### EXCERPTED PASSAGE

# Brigade, Command, Division badge [army side]



## jjiang (1 Feb 2015)

Hello:

I remember seeing a thread somewhere that answered why CIC do not wear brigade, command, or division badge. However, I can't seem to locate it via search. Is anyone able to kindly provide details on the topic?

Thanks,

JJ


----------



## RedcapCrusader (1 Feb 2015)

The CIC is it's own branch, a subcomponent of the Reserve Force called Cadet Organizations Administration and Training Service (COATS). The CIC do not report to Divisional or Brigade commands, they report to the Director Reserves & Cadets through the RCSU's.


----------



## jjiang (2 Feb 2015)

Thank you, is that also why they wear the same cap badge because they are their own branch?

Would that mean RCSU runs as a capacity of a Brigade/division?


----------



## RedcapCrusader (2 Feb 2015)

jjiang said:
			
		

> Thank you, is that also why they wear the same cap badge because they are their own branch?
> 
> Would that mean RCSU runs as a capacity of a Brigade/division?



Essentially yes.


----------



## quadrapiper (2 Feb 2015)

This is all getting re-shuffled - there's a more direction chain of command being stood up, with the RCSUs answering directly to the national level. 

Not sure how that'll effect the more ceremonial side of things - and, it not being my service, could never quite follow the reasoning (though I am led to believe it follows some sort of coherent scheme) that didn't see Army CIC, under RCSUs falling under divisions, not wearing division patches.

Under the old scheme, RCSUs (and their subordinate corps and squadrons) belonged directly to the appropriate command: RCSU Pacific, for example, to MARPAC. DCdts didn't have a direct line of command to the RCSUs, but was rather a source of policy governing cadet activities.

On another note, CIC specifically are reassuming the older tri-service maple leaf cap badge (same one that's my avatar), replacing the long-used semi-demi-official element-specific ones.


----------



## my72jeep (2 Feb 2015)

There was talk of the CIL using that badge back in the late 80s early 90s. So its back again? that sucks.


----------



## LittleBlackDevil (20 Feb 2020)

Browsing through the forum, I came across this post and it triggered a question.

Does anyone know what the latest update is on CIC officers and Brigade/Division badges? Recently, we had a CIC officer (captain) visiting from out of town, I forget what his position is, but he was not attached to a particular corps, rather the RCSU I believe or the Cadet school at CFB Borden.

He had the 31 Brigade and 4th Division patches on the right sleeve of his 5B as per CANFORGEN 168/18.

The above-noted CANFORGEN is significantly more recent than the most recent post in this thread, so I am wondering does this change things and to CIC officers now wear Brigade/Div patches, or would this officer only be wearing them because he's with RCSU rather than a Corps? I'm not seeing RCSU listed as a unit under the local Brigade Group though.

I'd be more than happy to buy the Brigade and Div badges when I get into uniform, but obviously don't want to be wearing something on my uniform I shouldn't.


----------



## sapperboysen (20 Feb 2020)

CIC officers are not under the army command and so do not wear brigade or division patches. The formation is working on the wearing of either the formation badge or RCSU badge while in combats but this has not been authorized yet.

######
### DATA

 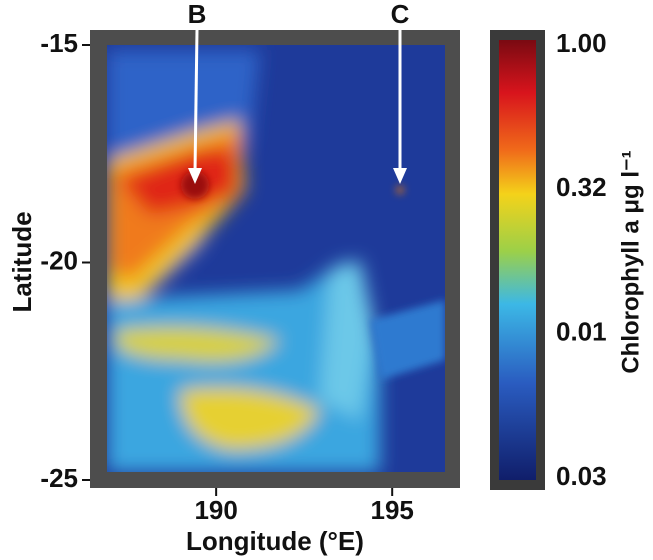 I want to click on colorbar-label: Chlorophyll a μg l⁻¹, so click(x=630, y=262).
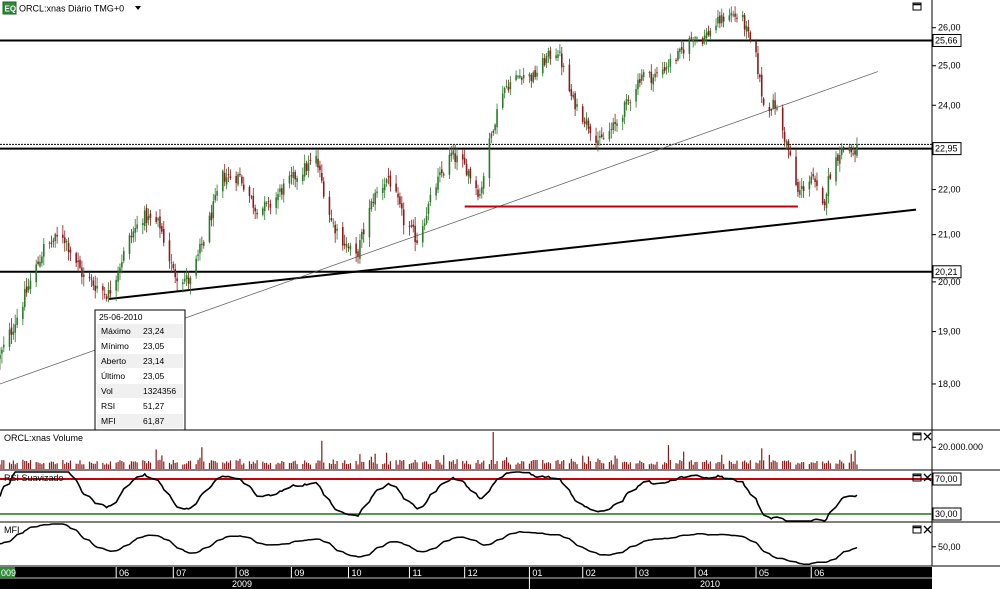 The height and width of the screenshot is (589, 1000). I want to click on close-icon, so click(928, 478).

######

In the thread on brigade, command, and division badges, what is the name of the Reserve Force subcomponent that the CIC belongs to? The listing has no connection to the thread on brigade, command, and division badges.

Cadet Organizations Administration and Training Service (COATS)